Ya desde los inicios de la década del setenta del siglo XIX, el propio Faílde, cornetista y director de la orquesta típica de viento de la Atenas de Cuba, había experimentado con diversos géneros musicales. Cuentan que la fórmula fue que adaptó, en un tema por encargo, la contradanza al compás de la habanera.
En su forma musical inicial, este género consta de una introducción, parte de clarinete, entrada repetida y trío de metales. Ese formato corresponde a la orquesta de viento, integrada por cornetín, trombón de pistones, figle, dos clarinetes, dos violines, contrabajo, timbales y güiro. Con el paso del tiempo y en una tierra como la nuestra, donde son acaudalados los manantiales de la música, el género se fue desarrollando en diferentes aristas.
Por su parte, su estructura danzaria surge al mezclarse los bailes de salón con los influjos ya mestizos del son. El baile se compone de tres etapas, que no necesariamente tienen un orden secuencial.
En la primera se baila en un tempo lento y cuidando mucho el estilo, mientras los movimientos crean cuadros en el piso a ritmo de tres tiempos. En la segunda todos aplauden a la orquesta, al tiempo que las mujeres lucen sus tradicionales abanicos y los hombres se acomodan el saco y la cobarta. Ya en el final de la pieza se baila más rápido, a ritmo del son cubano.
“Es más que ritmo bailable”, escribió en un artículo Jesús de León, un empedernido danzonero azteca. “Es un estilo que mezcla la música y el sentir de tres continentes: de Europa proviene el antecesor, una práctica burguesa en un intento por imitar el baile cortesano; en América tuvo su asentamiento y evolucionó a lo largo de los años, y de África es el ritmo, la clave y la sensualidad”.
El danzón fue tan popular en su momento que traspasó las fronteras de la Isla y se expandió por otros países como México, Puerto Rico y República Dominicana, donde el género se ha desarrollado con tanta fuerza que es de dominio popular.
En Cuba, debido a su ineludible expresión de identidad nacional, desde la década del veinte del siglo pasado es considerado el Baile Nacional. En 2013, fue declarado Patrimonio Cultural Inmaterial de la nación.

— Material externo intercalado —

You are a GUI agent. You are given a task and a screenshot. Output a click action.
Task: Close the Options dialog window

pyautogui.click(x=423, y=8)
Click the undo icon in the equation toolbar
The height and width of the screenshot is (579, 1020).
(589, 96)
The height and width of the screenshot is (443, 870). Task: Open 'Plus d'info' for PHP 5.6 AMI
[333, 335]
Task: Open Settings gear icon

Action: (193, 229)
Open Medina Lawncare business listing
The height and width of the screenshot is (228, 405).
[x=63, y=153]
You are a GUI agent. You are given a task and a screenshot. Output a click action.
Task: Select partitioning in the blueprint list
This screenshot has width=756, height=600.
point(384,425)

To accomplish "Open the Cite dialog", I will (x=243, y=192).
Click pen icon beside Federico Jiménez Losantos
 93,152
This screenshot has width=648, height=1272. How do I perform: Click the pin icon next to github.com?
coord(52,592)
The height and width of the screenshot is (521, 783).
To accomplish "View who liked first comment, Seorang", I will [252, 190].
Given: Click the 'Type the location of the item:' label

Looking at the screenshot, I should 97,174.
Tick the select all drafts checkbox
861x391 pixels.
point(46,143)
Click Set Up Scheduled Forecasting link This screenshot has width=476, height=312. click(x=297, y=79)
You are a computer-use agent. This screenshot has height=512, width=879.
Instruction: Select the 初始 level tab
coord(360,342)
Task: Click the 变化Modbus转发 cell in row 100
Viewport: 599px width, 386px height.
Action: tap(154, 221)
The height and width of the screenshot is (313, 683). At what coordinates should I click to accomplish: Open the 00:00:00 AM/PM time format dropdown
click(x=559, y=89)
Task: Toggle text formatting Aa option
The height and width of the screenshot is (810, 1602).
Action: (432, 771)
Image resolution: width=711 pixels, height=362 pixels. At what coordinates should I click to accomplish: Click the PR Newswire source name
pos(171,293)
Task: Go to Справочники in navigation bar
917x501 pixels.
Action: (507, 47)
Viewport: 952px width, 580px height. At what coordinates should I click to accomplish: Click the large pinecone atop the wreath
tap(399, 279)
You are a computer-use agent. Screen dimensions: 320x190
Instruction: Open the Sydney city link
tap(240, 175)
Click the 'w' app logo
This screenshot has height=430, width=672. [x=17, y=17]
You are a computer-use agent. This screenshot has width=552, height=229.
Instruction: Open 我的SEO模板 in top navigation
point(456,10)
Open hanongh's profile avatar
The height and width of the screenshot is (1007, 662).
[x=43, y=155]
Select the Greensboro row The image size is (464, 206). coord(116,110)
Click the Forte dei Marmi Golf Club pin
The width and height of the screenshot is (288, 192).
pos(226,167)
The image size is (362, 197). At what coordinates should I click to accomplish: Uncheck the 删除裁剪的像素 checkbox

Cuando parecía que el danzón sería un género más que pasaba a engrosar las páginas de nuestra historia musical, muchos músicos lo retomaron. No solo las típicas orquestas de charanga, como la legendaria Aragón, tenían danzones en sus repertorios, sino que comenzó a sonar ese ritmo en ambientes jazzísticos y hasta sinfónicos. Tales son los casos del disco Danzón (Dance On) del afamado trompetista cubano Arturo Sandoval y la célebre “Danzón número 2”, pieza compuesta por el músico y maestro mexicano Arturo Márquez para orquesta sinfónica. Esa obra ha sido reconocida mundialmente, al punto de que forma parte del programa de muchas escuelas de arte y conjuntos sinfónicos del mundo.
Si hoy el danzón sigue vigente en Cuba se debe a las peñas de baile diseminadas por todo el país. También, a las tradicionales retretas de las bandas de conciertos, que todavía es posible disfrutar en algunos parques de Cuba.
Celebro cuando las casualidades se entrelazan con las causalidades. Así ha sucedido esta vez, al escuchar a la Orquesta Miguel Faílde, que lidera Ethiel Faílde, descendiente del creador del danzón, en un fonograma muy actual. No por azar abre con una exquisita versión de “Las alturas de Simpson”. Luego me encontré este puñado de fotos, donde pareciera que entre sus tonos ocres suena la música cadenciosa y vivaz al compás de 2/4. Entre luces y sombras, contagia la algarabía de esas tardes de danzón en una casona de La Habana.